Lean manufacturing and the expected efficiency to be gleaned is a great thing; however, does this alone guarantee the profit we deserve? Well, I suppose it depends. In particular it depends on the right volume of sales generated by the shop to appropriately cover the burden (overhead) and expected profit. This is also called the contribution margin.
Depending on whom you talk to, burden, overhead or fixed costs are determined in many ways. In manufacturing, the position of shop supervisor is normally classified as a fixed cost. What happens if the job requires the supervisor to operate a machine? Are the costs now to be defined as variable? As variable costs are those that change with volume, such as materials for instance, does it now follow, if things slow down we eliminate the position? Probably not, because the business cannot operate without the position if things turn for the better again.

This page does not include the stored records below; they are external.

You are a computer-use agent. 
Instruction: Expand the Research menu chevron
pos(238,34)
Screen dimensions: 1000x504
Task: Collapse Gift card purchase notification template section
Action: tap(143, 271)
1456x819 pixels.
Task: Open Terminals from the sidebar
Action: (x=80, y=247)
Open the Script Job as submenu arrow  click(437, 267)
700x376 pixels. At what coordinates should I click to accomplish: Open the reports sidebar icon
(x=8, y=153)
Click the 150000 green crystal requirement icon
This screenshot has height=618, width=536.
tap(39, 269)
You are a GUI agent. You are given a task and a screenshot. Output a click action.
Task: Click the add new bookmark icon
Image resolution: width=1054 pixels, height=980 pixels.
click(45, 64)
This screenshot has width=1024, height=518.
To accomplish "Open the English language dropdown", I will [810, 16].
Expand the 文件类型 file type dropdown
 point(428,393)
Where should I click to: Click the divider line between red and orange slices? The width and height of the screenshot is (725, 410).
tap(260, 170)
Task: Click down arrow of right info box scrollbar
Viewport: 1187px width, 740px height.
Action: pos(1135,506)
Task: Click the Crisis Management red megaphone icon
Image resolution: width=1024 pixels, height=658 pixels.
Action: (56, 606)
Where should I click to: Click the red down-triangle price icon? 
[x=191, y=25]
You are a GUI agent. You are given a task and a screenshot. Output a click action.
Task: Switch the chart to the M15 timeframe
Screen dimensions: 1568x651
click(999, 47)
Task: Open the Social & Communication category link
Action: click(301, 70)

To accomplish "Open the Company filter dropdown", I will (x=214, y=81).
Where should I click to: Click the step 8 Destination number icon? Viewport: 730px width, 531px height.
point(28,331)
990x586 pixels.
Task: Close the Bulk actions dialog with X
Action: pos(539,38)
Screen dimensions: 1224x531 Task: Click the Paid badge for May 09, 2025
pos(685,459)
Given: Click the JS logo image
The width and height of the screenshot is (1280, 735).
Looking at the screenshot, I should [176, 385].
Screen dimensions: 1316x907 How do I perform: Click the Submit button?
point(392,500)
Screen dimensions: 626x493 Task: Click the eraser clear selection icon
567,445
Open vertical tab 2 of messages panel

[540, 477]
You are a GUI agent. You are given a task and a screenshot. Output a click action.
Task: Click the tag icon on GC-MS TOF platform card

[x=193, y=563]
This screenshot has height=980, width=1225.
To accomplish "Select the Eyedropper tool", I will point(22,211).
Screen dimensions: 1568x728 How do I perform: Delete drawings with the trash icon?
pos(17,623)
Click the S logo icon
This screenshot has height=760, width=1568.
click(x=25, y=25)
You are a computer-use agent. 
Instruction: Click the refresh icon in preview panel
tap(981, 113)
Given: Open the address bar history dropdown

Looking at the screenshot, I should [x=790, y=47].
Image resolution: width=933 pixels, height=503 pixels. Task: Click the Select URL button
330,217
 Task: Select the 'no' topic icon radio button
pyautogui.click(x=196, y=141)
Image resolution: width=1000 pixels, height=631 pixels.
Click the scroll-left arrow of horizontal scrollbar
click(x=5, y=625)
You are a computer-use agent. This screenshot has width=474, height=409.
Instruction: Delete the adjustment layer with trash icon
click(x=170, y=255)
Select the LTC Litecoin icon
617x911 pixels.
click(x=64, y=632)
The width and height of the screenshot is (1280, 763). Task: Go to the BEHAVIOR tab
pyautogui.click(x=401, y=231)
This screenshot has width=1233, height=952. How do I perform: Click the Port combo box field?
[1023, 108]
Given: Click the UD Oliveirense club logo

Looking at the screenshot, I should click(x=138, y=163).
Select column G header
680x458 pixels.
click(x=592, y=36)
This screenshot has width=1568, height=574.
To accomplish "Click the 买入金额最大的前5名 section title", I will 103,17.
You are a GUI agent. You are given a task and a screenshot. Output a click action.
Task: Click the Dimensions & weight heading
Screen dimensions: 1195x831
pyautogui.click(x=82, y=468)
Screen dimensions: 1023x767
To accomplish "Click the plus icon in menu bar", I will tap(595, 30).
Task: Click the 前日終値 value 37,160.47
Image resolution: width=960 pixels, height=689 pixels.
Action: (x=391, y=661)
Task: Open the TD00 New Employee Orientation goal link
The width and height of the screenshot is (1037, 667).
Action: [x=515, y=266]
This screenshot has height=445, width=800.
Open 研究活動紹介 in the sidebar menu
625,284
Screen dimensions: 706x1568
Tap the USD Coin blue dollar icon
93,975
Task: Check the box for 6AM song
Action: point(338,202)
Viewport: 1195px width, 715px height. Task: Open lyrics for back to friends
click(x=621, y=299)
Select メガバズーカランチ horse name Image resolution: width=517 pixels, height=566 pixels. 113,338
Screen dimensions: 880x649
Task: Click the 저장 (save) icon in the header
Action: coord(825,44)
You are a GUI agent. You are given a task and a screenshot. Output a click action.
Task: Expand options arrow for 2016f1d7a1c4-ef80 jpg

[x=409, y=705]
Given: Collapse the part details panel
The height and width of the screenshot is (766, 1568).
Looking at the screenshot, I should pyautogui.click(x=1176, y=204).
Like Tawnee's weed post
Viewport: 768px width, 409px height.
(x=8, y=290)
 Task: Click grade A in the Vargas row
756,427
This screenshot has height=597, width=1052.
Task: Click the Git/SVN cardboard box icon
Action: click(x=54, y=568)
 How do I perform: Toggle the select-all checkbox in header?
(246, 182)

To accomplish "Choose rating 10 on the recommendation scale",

While costs such as rent, utilities, maintenance and transportation, even if some of them vary from month to month, can readily be set and accounted for, the costs of staffing is a little more complicated with respect to how those costs are defined in your accounts package.
Get in control
The reason as to why this topic is of great importance in these times -- and probably always -- is that as sales go up and down, so do profits. OK, this is no great revelation we all know this! However, I see in my travels that because it is not monitored, nothing is done about it. If seen at the end of the month, quarter, or even worse at the end of the year, that the burden rose from 20 percent to 30 percent of revenues, it is too late.
Imagine you had a simple way of knowing how things stood at all times. How much better could you manage your business and make day-to-day decisions with a tool providing this information? A tool and set of numbers clearly indicating things are moving along smoothly.
Today, the dashboard is that tool. Just as in your car, the gauges show that all is well. In this same way we must we present data for the behavior of the business, monitoring key factors constantly. In the interest of not creating unnecessary administrative work, the accounts package should readily present the data. If such figures are not relevant enough in as a short time period like a week for instance, estimates for work in progress must be added to sales invoiced.
Manage what you measure
Most shops have a good idea for cost of goods sold and therefore the material costs for typical jobs. Thus, your dashboard does not need to reflect purchases inventories but must clearly show output and sales for a given period. If weekly sales invoiced and work in progress shows the correct relationship to the expected overhead for that period, everything is tikitiboo [everything’s OK].